Dataset entries
------------------------------

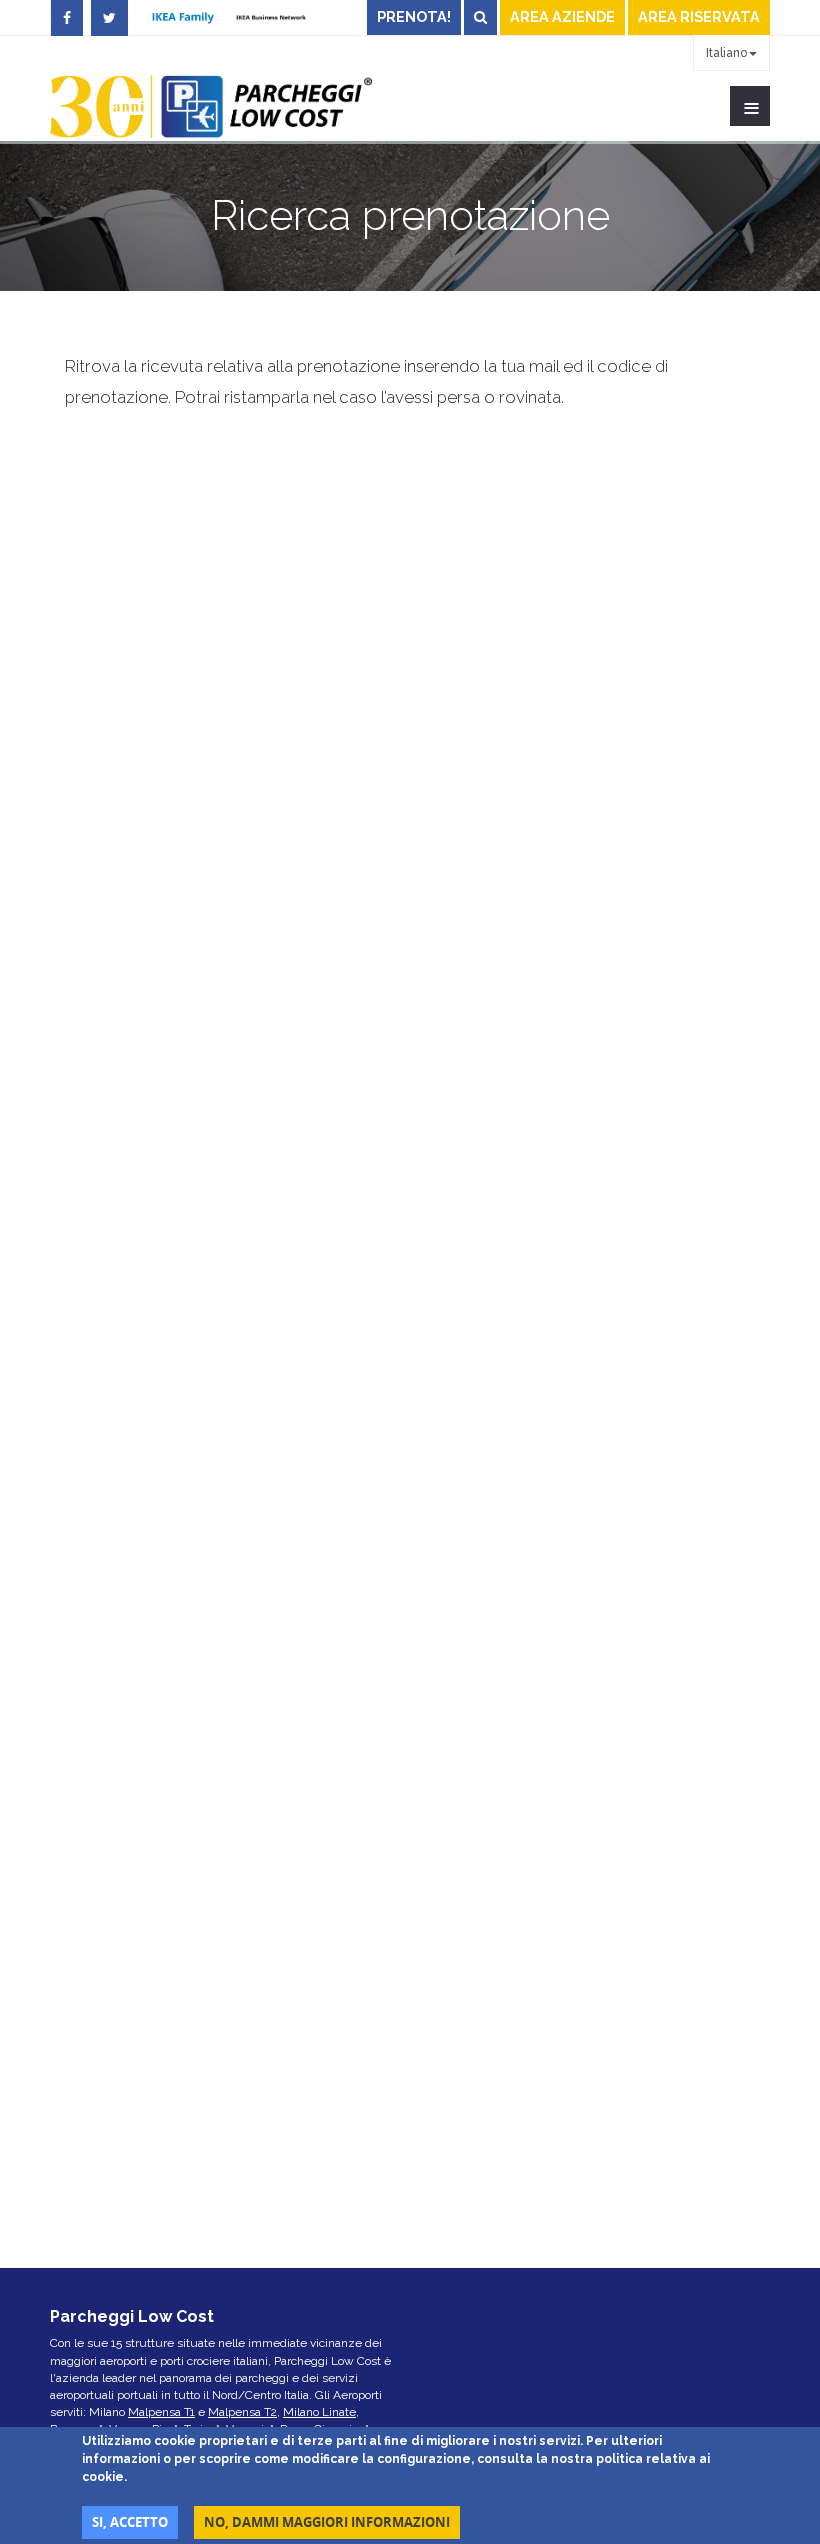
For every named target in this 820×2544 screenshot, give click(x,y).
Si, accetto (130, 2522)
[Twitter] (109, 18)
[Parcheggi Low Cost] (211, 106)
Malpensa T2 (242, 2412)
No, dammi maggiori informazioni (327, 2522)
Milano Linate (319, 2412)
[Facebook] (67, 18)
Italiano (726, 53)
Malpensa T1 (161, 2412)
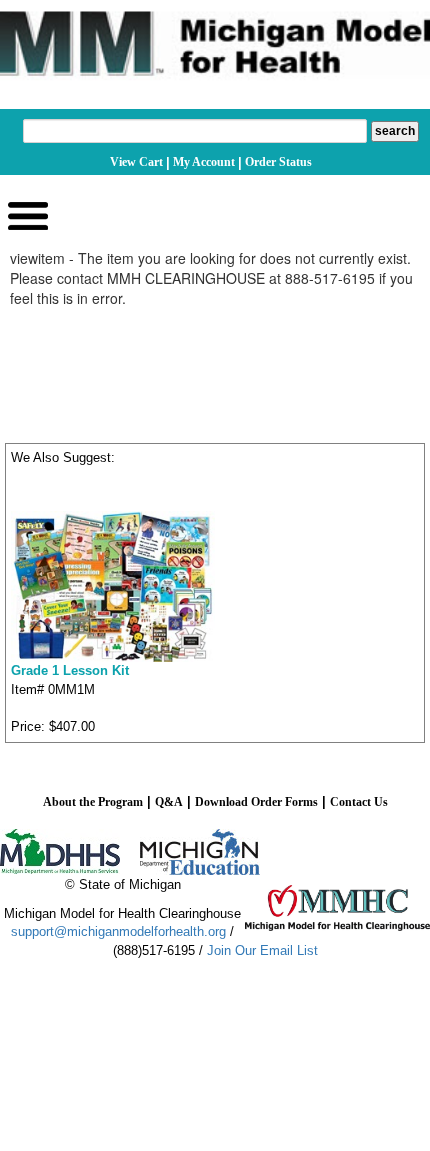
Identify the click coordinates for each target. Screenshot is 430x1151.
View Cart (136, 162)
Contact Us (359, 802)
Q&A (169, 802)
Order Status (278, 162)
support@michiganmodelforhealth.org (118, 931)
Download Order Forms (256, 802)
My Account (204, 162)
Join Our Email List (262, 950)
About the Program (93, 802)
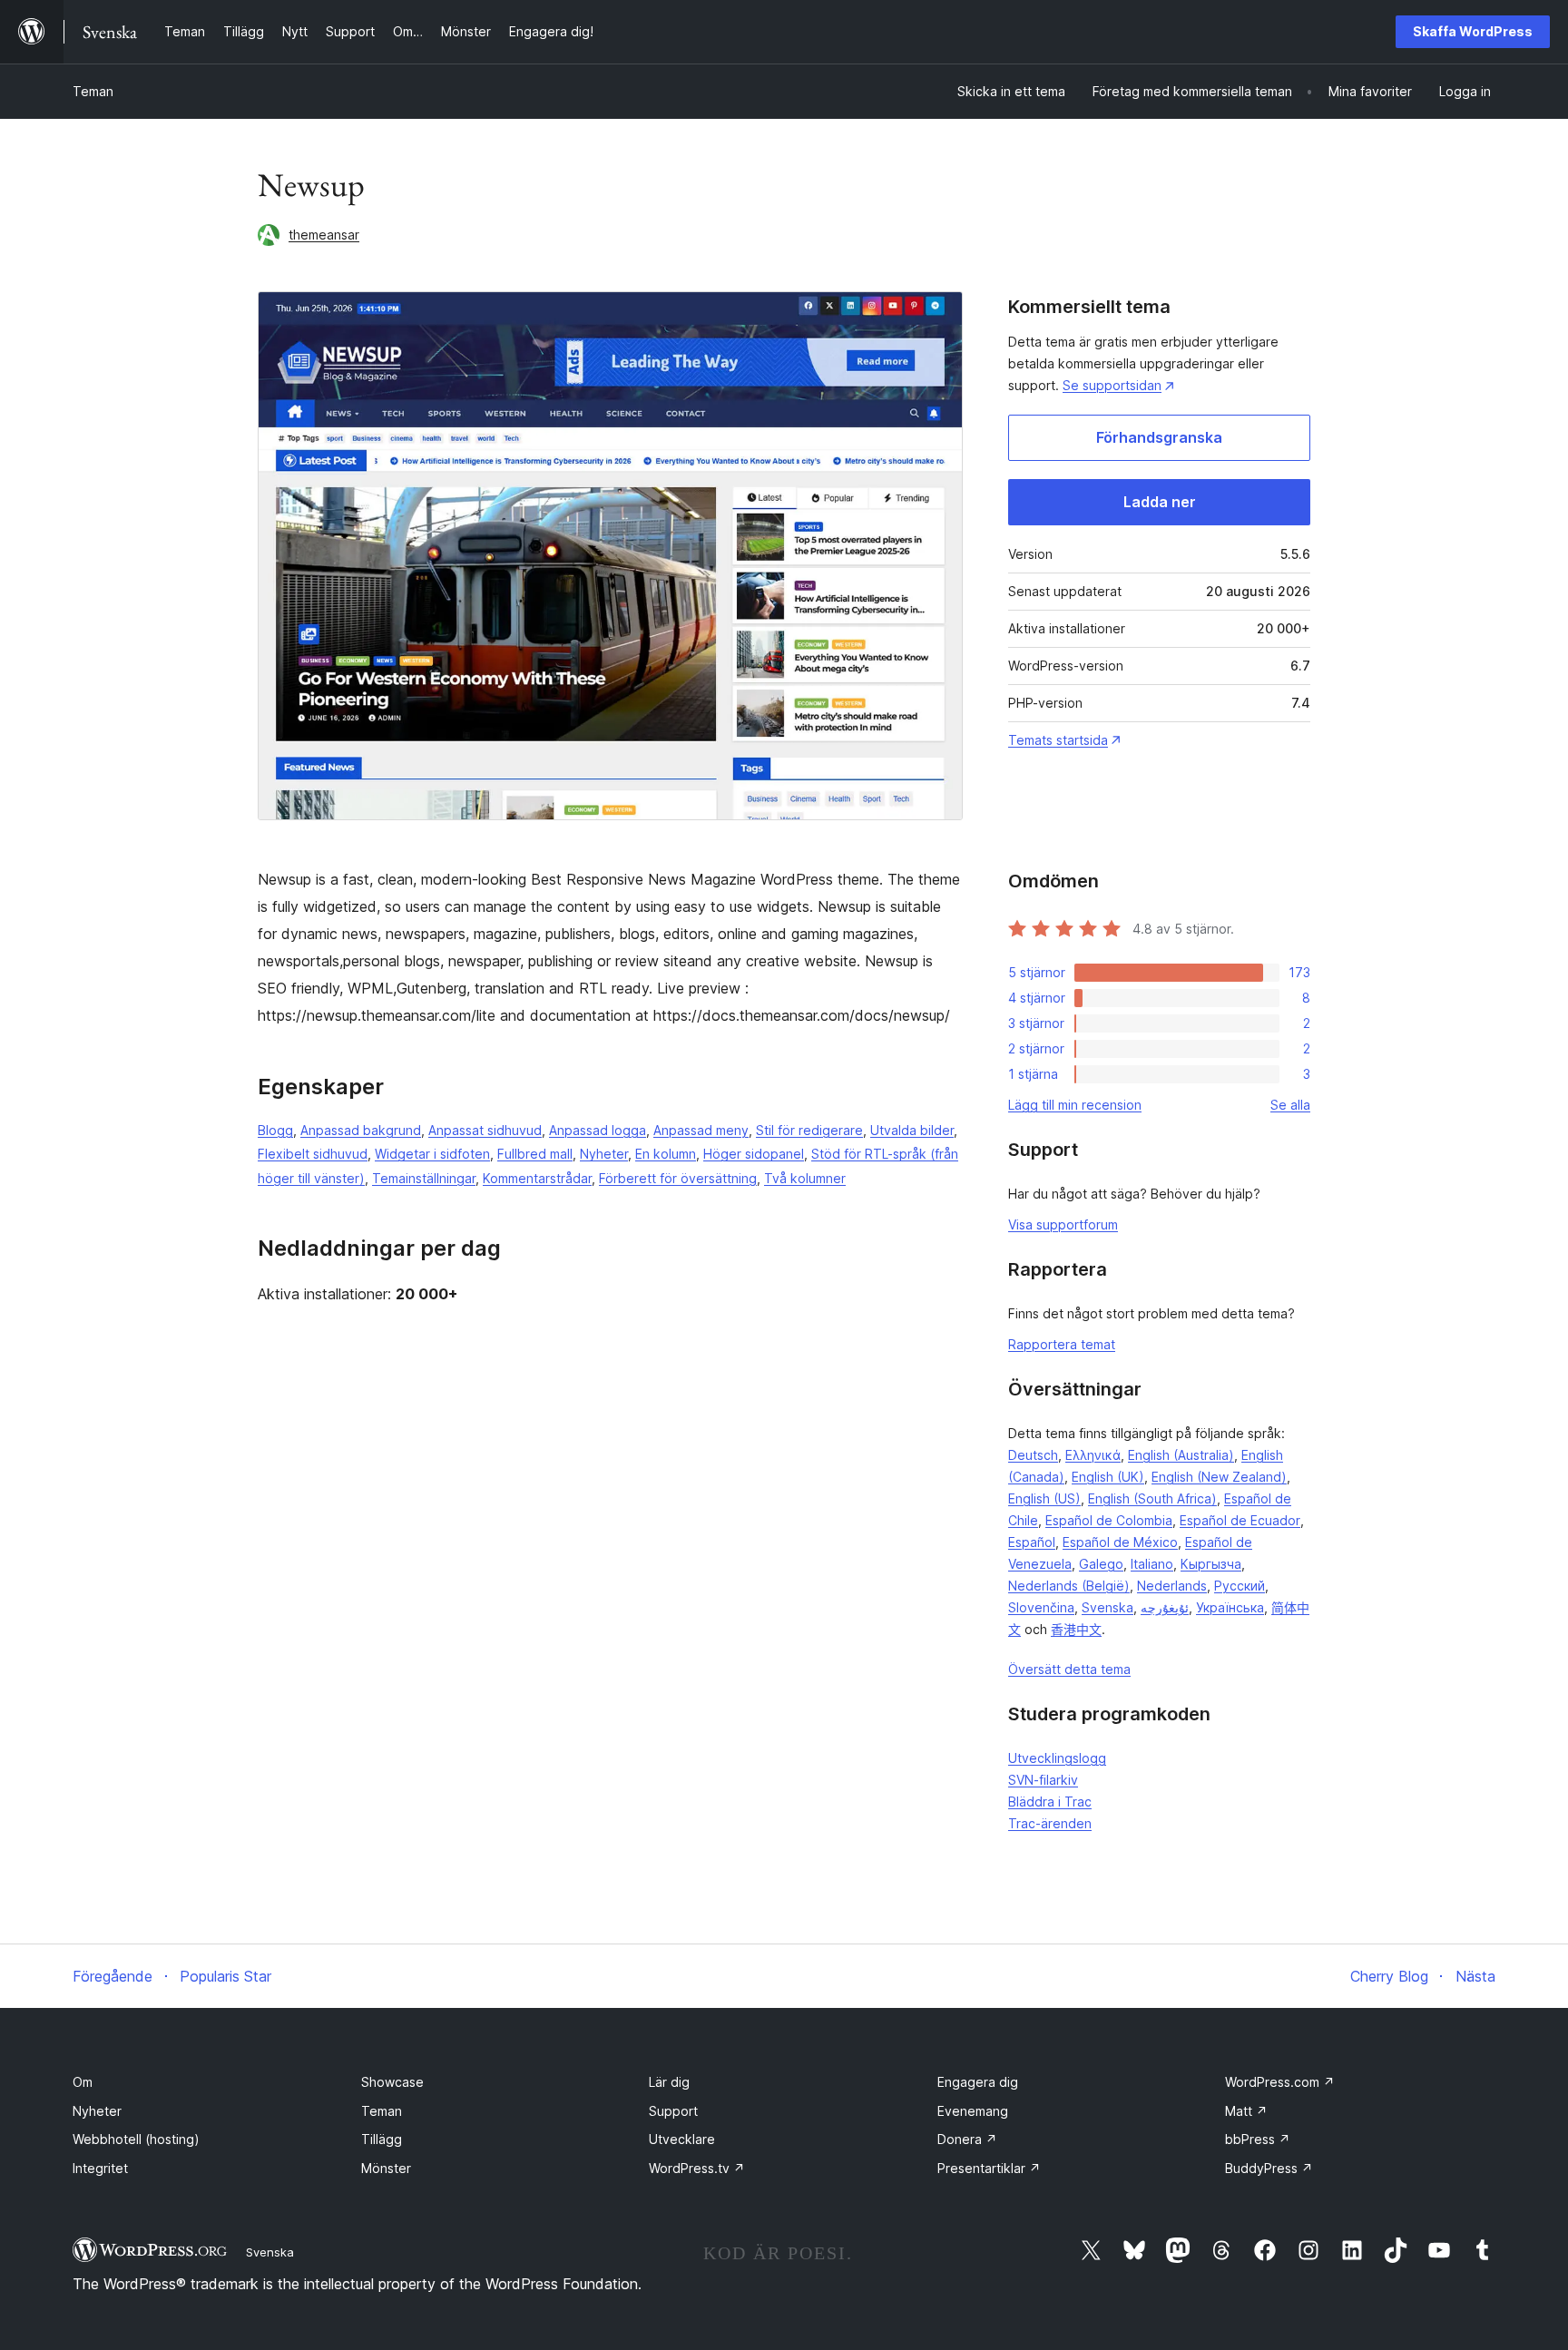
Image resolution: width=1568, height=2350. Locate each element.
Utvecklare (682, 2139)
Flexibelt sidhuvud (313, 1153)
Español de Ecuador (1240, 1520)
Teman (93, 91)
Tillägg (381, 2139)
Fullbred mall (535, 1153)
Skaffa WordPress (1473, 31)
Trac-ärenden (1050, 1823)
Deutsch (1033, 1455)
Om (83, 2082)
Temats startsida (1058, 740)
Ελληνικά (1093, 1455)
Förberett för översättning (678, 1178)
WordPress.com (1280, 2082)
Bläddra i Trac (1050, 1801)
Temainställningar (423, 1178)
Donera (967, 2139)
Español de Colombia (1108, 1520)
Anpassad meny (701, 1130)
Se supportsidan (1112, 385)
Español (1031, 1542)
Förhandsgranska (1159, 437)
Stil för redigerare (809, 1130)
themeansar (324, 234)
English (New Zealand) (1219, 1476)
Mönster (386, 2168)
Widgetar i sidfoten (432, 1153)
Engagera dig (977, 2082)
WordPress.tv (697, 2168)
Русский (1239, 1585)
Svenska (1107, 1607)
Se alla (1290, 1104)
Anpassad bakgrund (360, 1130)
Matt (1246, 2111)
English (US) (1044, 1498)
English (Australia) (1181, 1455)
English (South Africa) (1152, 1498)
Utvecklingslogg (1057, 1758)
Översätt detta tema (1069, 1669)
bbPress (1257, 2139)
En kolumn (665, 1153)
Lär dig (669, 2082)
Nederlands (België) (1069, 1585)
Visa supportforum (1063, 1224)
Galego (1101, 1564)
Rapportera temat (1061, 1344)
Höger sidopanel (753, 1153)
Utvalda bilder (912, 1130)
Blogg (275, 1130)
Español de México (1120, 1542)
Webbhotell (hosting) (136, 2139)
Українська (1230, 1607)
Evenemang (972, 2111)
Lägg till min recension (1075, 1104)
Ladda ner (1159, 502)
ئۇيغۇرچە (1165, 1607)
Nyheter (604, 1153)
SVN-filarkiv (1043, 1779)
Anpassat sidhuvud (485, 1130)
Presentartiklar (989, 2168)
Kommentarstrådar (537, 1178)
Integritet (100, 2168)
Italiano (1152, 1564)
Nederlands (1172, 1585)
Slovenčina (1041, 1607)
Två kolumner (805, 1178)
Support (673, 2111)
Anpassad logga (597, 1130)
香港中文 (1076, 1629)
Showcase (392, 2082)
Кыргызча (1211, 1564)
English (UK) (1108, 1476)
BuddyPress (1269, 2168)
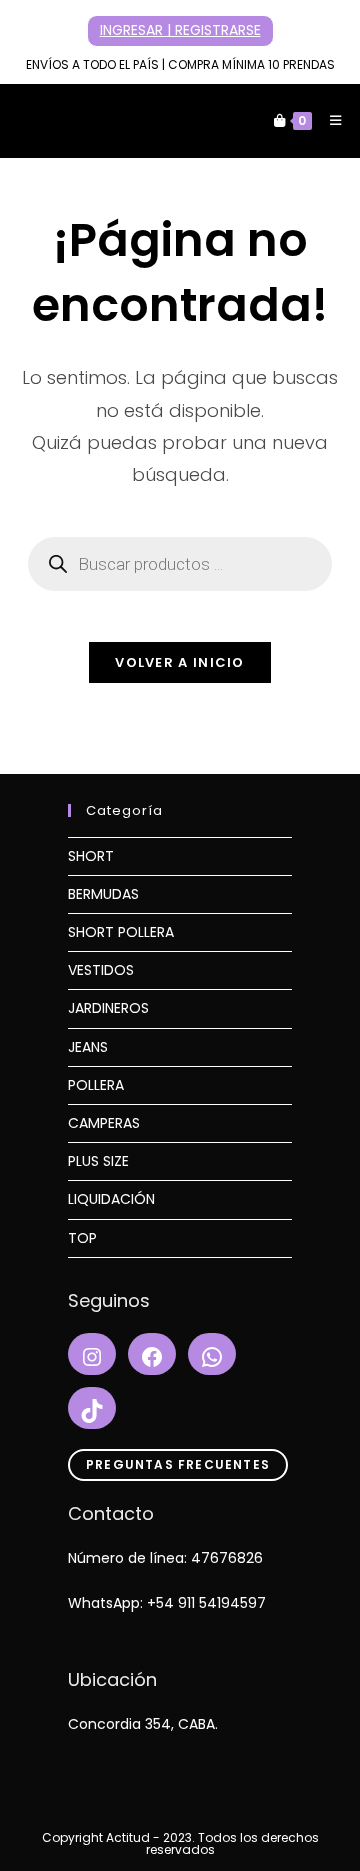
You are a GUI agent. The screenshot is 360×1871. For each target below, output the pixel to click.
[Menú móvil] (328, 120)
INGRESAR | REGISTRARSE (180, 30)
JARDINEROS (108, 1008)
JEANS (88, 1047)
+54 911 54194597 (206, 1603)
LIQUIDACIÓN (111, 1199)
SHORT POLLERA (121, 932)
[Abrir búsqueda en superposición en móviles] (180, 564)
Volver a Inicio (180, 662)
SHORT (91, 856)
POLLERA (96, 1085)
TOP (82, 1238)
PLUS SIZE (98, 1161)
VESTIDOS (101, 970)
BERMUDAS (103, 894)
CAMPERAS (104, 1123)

------------------------------

Work order — Could you write out all the records exactly, without the pictures?

Reply —
For every named target in this 820×2544 screenshot, give click(x,y).
Si, accetto (130, 2522)
[Twitter] (109, 18)
[Parcheggi Low Cost] (211, 106)
Malpensa T2 (242, 2412)
No, dammi maggiori informazioni (327, 2522)
Milano Linate (319, 2412)
[Facebook] (67, 18)
Italiano (726, 53)
Malpensa T1 (161, 2412)
Identify the click coordinates for each target. Screenshot is 430x1151.
View Cart (136, 162)
Contact Us (359, 802)
Q&A (169, 802)
Order Status (278, 162)
support@michiganmodelforhealth.org (118, 931)
Download Order Forms (256, 802)
My Account (204, 162)
Join Our Email List (262, 950)
About the Program (93, 802)
Image resolution: width=1568, height=2350. Locate each element.
Utvecklare (682, 2139)
Flexibelt sidhuvud (313, 1153)
Español de Ecuador (1240, 1520)
Teman (93, 91)
Tillägg (381, 2139)
Fullbred mall (535, 1153)
Skaffa WordPress (1473, 31)
Trac-ärenden (1050, 1823)
Deutsch (1033, 1455)
Om (83, 2082)
Temats startsida (1058, 740)
Ελληνικά (1093, 1455)
Förberett för översättning (678, 1178)
WordPress.com (1280, 2082)
Bläddra i Trac (1050, 1801)
Temainställningar (423, 1178)
Donera (967, 2139)
Español de Colombia (1108, 1520)
Anpassad meny (701, 1130)
Se supportsidan (1112, 385)
Español (1031, 1542)
Förhandsgranska (1159, 437)
Stil för redigerare (809, 1130)
themeansar (324, 234)
English (New Zealand) (1219, 1476)
Mönster (386, 2168)
Widgetar i sidfoten (432, 1153)
Engagera dig (977, 2082)
WordPress.tv (697, 2168)
Русский (1239, 1585)
Svenska (1107, 1607)
Se alla (1290, 1104)
Anpassad bakgrund (360, 1130)
Matt (1246, 2111)
English (US) (1044, 1498)
English (Australia) (1181, 1455)
English (South Africa) (1152, 1498)
Utvecklingslogg (1057, 1758)
Översätt detta tema (1069, 1669)
bbPress (1257, 2139)
En kolumn (665, 1153)
Lär dig (669, 2082)
Nederlands (België) (1069, 1585)
Visa supportforum (1063, 1224)
Galego (1101, 1564)
Rapportera temat (1061, 1344)
Höger sidopanel (753, 1153)
Utvalda bilder (912, 1130)
Blogg (275, 1130)
Español de México (1120, 1542)
Webbhotell (hosting) (136, 2139)
Українська (1230, 1607)
Evenemang (972, 2111)
Lägg till min recension (1075, 1104)
Ladda ner (1159, 502)
ئۇيغۇرچە (1165, 1607)
Nyheter (604, 1153)
SVN-filarkiv (1043, 1779)
Anpassat sidhuvud (485, 1130)
Presentartiklar (989, 2168)
Kommentarstrådar (537, 1178)
Integritet (100, 2168)
Italiano (1152, 1564)
Nederlands (1172, 1585)
Slovenčina (1041, 1607)
Två kolumner (805, 1178)
Support (673, 2111)
Anpassad logga (597, 1130)
香港中文 (1076, 1629)
Showcase (392, 2082)
Кыргызча (1211, 1564)
English (UK) (1108, 1476)
BuddyPress (1269, 2168)
You are a GUI agent. The screenshot is 360×1871. For each target below, output the pixel to click.
[Menú móvil] (328, 120)
INGRESAR | REGISTRARSE (180, 30)
JARDINEROS (108, 1008)
JEANS (88, 1047)
+54 911 54194597 (206, 1603)
LIQUIDACIÓN (111, 1199)
SHORT POLLERA (121, 932)
[Abrir búsqueda en superposición en móviles] (180, 564)
Volver a Inicio (180, 662)
SHORT (91, 856)
POLLERA (96, 1085)
TOP (82, 1238)
PLUS SIZE (98, 1161)
VESTIDOS (101, 970)
BERMUDAS (103, 894)
CAMPERAS (104, 1123)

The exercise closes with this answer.